Joris Veltman obtained his B.S. in Molecular Sciences from Wageningen University in 1995 and his Ph.D. in Molecular Cell Biology and Otorhinolaryngology from Maastricht University in 1999, followed by two post-doctoral fellowships, the first in the Department of Cancer Genetics at the Comprehensive Cancer Center of the University of California in San Francisco in 1999-2000 and the second in the Department of Human Genetics at Radboud University Nijmegen Medical Center, Nijmegen, NL. He was appointed as an Assistant Professor during 2005-2008 then as an Associate Professor during 2008-2013 in the Department of Human Genetics at Radboud University Nijmegen Medical Center in Nijmegen. He is currently a Professor of Translational Genomics in the Department of Medical Genetics at Radboud University, a Professor in the Department of Clinical Genetics at Maastricht University, and the Head of the Genome Research Division of the Department of Human Genetics at Radboud University.
Professor Veltman is a former member of the Scientific Program Committee for the annual meeting of the European Society of Human Genetics and its current Chairman, Director of the Next Generation Sequencing course of the European Society of Human Genetics in partnership with the European School of Genetic Medicine in Bologna, Italy, and an Associate Editor of the American Journal of Human Genetics. He also served as Chair of the Research Oversight Committee of the Genome Canada Project on Personalized Medicine and Genomics project on Epilepsy, member of the Annual Review Committee of Simons Foundation Autism Research Initiative in New York and member of the review committee, Health Research Council, the Academy of Finland, Helsinki.
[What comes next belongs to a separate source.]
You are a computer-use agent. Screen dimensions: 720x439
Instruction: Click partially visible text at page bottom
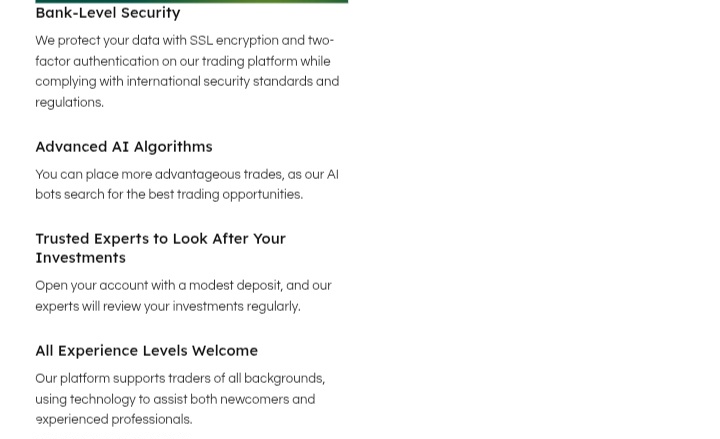click(112, 436)
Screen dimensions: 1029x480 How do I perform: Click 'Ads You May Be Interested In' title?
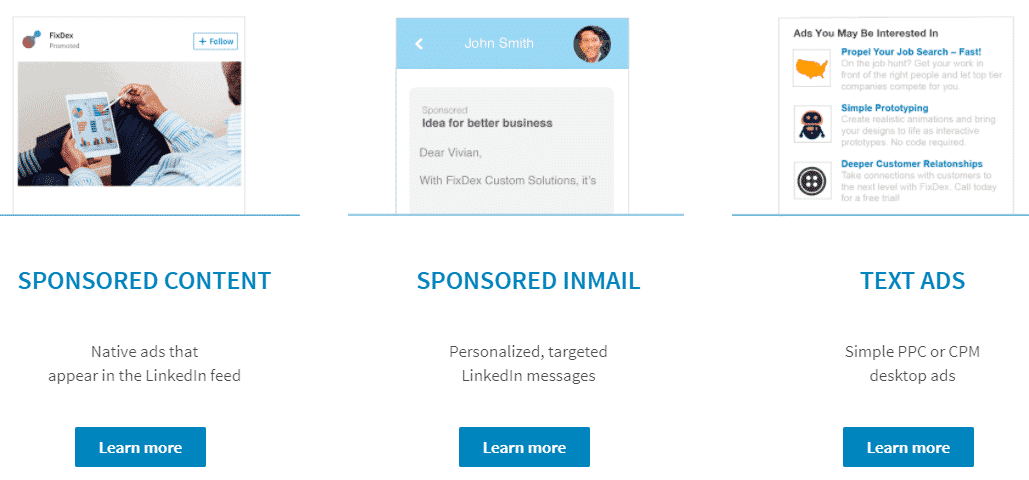tap(865, 33)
Professor Veltman is a distinguished molecular geneticist, who has been instrumental in the set-up, application, and implementation of genomics approaches in medical genetics. Together with Professor Henry Bruner, he developed and experimentally validated the hypothesis that a major part of intellectual disability should be due to de novo gene mutations, given the severity, early onset and genetic heterogeneity of such forms of disability. Professors Veltman and Bruner used a combination of genomic microarrays, exome and genomic sequencing approaches in their studies, and their de novo paradigm has since been validated in other neurocognitive phenotypes, autism, epileptic encephalopathies and schizophrenia. Their contribution thus represents one of the recent major breakthroughs in human genetics.
Professor Veltman’s innovative achievements have been recognized by research grants and awards from the Netherlands Academy of Arts and Sciences and the European Union.
This biography was written in the year the prize was awarded.